Vietnam Weekly Market Wrap-Up 27th June

Week Ending June 27, 2025 | 22:30 UTC Published by Oliver Barclay
Executive Summary
Week's Defining Theme: Global markets surged on U.S.-China trade deal finalization while Vietnam's VN-Index hit a 3-year high amid sustained regional optimism and transformative banking sector reforms.
Top 3 Market Stories: The Trump administration's confirmed trade agreement with China drove record highs across global equities, sustained Iran-Israel ceasefire reduced geopolitical risk premiums by 12% in oil markets, and revised U.S. Q1 GDP contraction to -0.5% fueled Federal Reserve rate-cut expectations ahead of Powell's pivotal testimony.
Vietnam Performance Context: Vietnam's VN-Index gained 1.6% weekly to close at 1,371.4, outperforming regional peers except Shanghai (+1.91%) as new credit institution laws effective July 1st and trade deal spillovers supported the rally to three-year highs, with banking stocks positioned as key beneficiaries.
Top Three Market Stories
Story 1: U.S.-China Trade Deal Drives Global Rally
President Trump announced a finalized trade agreement with China on Thursday, confirmed by China's Ministry of Commerce on Friday, with the White House downplaying the July 9 tariff deadline as "not critical." The complex 55% tariff structure (10% baseline + 20% on China + 25% existing) will be phased over 18 months. The S&P 500 surged to a record close of 6,173.07, gaining 3.44% weekly, while the Nasdaq Composite jumped 4.25% to 20,273.46. The dollar weakened to a 3-year low, boosting commodity prices as Brent crude recovered to $67.77/barrel.
Cross-asset impacts were profound: global equities rallied with Vietnam's VN-Index hitting 3-year highs, emerging market currencies strengthened on dollar weakness, and agricultural commodities gained on improved trade flow expectations. The timeline from Thursday's announcement to Friday's confirmation triggered immediate market responses, with S&P futures extending gains 0.3% in after-hours trading. Regional Southeast Asian markets attracted increased capital flows, positioning Vietnam favorably for FDI acceleration.

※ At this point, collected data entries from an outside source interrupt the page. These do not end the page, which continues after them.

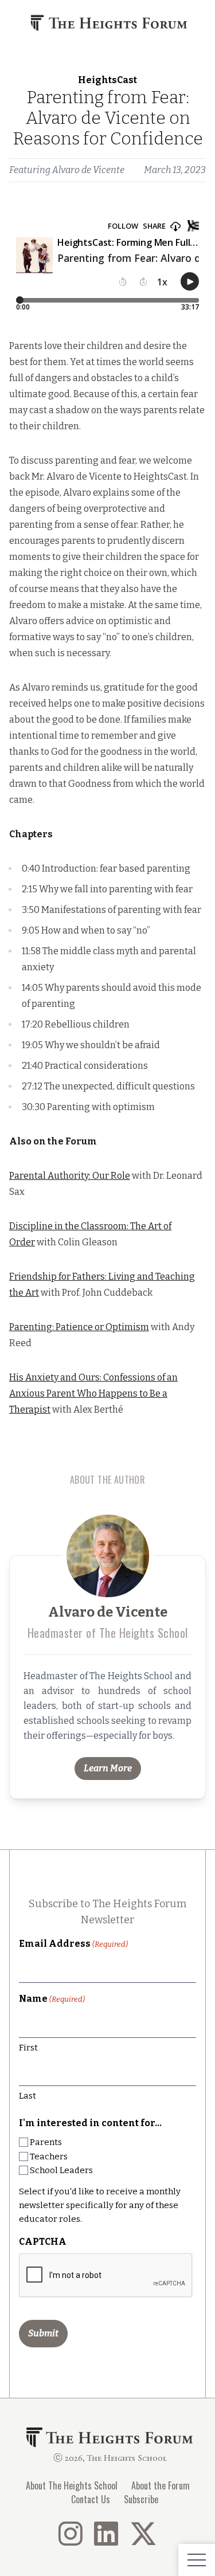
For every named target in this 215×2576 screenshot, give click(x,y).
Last (27, 2096)
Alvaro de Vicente (88, 169)
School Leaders (61, 2170)
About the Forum (160, 2485)
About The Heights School (72, 2485)
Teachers (49, 2156)
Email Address (73, 1943)
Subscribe (141, 2499)
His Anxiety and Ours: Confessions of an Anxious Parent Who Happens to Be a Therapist (93, 1393)
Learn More (108, 1768)
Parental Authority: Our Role (69, 1175)
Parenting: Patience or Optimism (79, 1327)
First (28, 2047)
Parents (46, 2142)
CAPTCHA (43, 2241)
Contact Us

Story 2: Sustained Iran-Israel Ceasefire Reduces Risk Premiums
The week-long ceasefire between Iran and Israel held firm, significantly reducing geopolitical risk premiums across energy markets. Oil markets initially fell 12% weekly as Middle East supply disruption fears subsided, though U.S. summer demand helped stabilize Brent at $67.77/barrel by Friday. The S&P 500 gained 0.8% Thursday as Netanyahu affirmed "peace opportunities," with the VIX fear gauge declining to 16.59 (-1.01%).
Energy sector performance reflected this shift, with XLE rising 1.4% as volatility premiums compressed. The sustained peace reduced near-term risk factors, allowing investors to focus on fundamental demand drivers. Treasury yield curve inversion deepened as risk-off positioning unwound, while commodity markets benefited from both reduced geopolitical premiums and dollar weakness from trade deal optimism.